=== CHECK YOUR UNDERSTANDING ===
• 1. Summarize the article on Danielle Allen's BYU forum talk in two sentences.
• 2. Name every person the article on Danielle Allen's talk mentions by name.
• 3. Write the next part of the article on Danielle Allen's forum talk, beginning after its final sentence.

=== PASSAGE ===
Harvard professor and democracy advocate Danielle Allen taught students at the BYU forum on Tuesday, March 26 how to become confident pluralists in a world full of contentious beliefs. 

Allen credited fellow academic John D. Inazu with coining the term “confident pluralism,” which he defined as “the idea that our shared existence is not only possible, but necessary.” 

Allen shared her intimate exposure to a prevalence of discordant political opinions, recalling a time in her life when both her dad and her aunt were running for public office in 1992. Her dad was a Reagan Republican running for U.S. Senate in Southern California and her aunt was on the ballot as a member of the far left Peace and Freedom Party in the Bay Area. Allen said she remembers many heated discussions between the two over their family’s dinner table, but she also never saw them attack each other during this intellectual sparring. 

“They never broke the bonds of love,” Allen said.

She also realized that, despite their varied proposals for how to achieve it, they both shared a common goal: human flourishing. Allen presented her audience with a five step program which outlines how anyone can overcome differences of opinion and become a confident pluralist. 

The first of the five steps is reflection. Allen asked the audience to hearken back to Socrates’ fundamental question: how should we live? It’s through this bottom-up moral inventory that we assess the motivations for our convictions, she said. 

Following that is commitment to negotiations and institutions as opposed to resorting to violence. Allen lamented violence breaking out across the country.

“They’re forgetting that the project of free self-government requires seeing that institutions are the instruments that we use for negotiating our conflicts and our differences,” she said.

The third step is the commitment to compromise, which Allen emphasized doesn’t mean the abandonment of core principles.

=== RECORDED INFORMATION ===
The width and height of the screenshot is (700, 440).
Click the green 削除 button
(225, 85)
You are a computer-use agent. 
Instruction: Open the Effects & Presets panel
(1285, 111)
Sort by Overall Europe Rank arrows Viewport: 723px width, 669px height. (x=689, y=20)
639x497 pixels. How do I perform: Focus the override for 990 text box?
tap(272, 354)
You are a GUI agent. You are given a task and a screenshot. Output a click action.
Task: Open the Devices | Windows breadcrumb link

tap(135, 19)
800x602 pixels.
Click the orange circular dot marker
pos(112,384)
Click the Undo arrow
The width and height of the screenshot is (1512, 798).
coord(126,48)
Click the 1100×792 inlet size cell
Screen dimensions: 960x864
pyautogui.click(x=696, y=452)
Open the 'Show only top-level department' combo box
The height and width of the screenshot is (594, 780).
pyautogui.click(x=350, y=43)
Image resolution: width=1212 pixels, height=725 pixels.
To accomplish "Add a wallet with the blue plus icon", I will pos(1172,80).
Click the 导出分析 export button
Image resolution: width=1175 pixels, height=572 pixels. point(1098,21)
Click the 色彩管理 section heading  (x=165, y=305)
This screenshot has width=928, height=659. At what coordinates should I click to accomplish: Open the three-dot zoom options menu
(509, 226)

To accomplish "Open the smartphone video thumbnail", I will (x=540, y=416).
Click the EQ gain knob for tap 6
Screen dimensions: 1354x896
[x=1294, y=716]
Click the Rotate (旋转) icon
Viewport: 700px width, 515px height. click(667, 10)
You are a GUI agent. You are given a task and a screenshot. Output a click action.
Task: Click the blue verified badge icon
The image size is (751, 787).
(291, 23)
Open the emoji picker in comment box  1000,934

=== TASK ANSWERS ===
• 1. Harvard professor Danielle Allen spoke at the BYU forum on March 26 about becoming a confident pluralist, recalling how her father and aunt ran for office for opposing parties in 1992 and argued at the dinner table but never broke the bonds of love. She presented a five-step program whose first three steps are reflection, commitment to negotiations and institutions instead of violence, and commitment to compromise without abandoning core principles.

• 2.
Danielle Allen
John D. Inazu
Reagan
Socrates

• 3.
She pointed to the Declaration of Independence’s second sentence as a profound example of compromise, highlighting John Adams’ advocacy for using “the pursuit of happiness” instead of “life, liberty, and property” to address contemporary concerns about the word “property” and its association with slavery. This strategic language choice contributed to ending slavery in Massachusetts.

Allen then distinguished between good and bad compromises. Good compromises involve hearing the voices of those affected, as seen in Adams’ example, while bad compromises neglect those voices, as illustrated in a passage criticizing King George written around the same time which was edited by Congress to “cut out a statement that positively affirmed the rights of people in Africa.”

She underscored the importance of inclusive decision-making for confident pluralism, ensuring all affected parties have a say. 

The penultimate step in her process is the commitment to listening and mirroring your counterpart’s message back to them before responding. Allen joked this advice could be doled out by any given marriage therapist, but reiterated the importance of understanding the opposing argument completely before you engage in debate about it, saving everyone unnecessary squabbling over misinterpretations of one another.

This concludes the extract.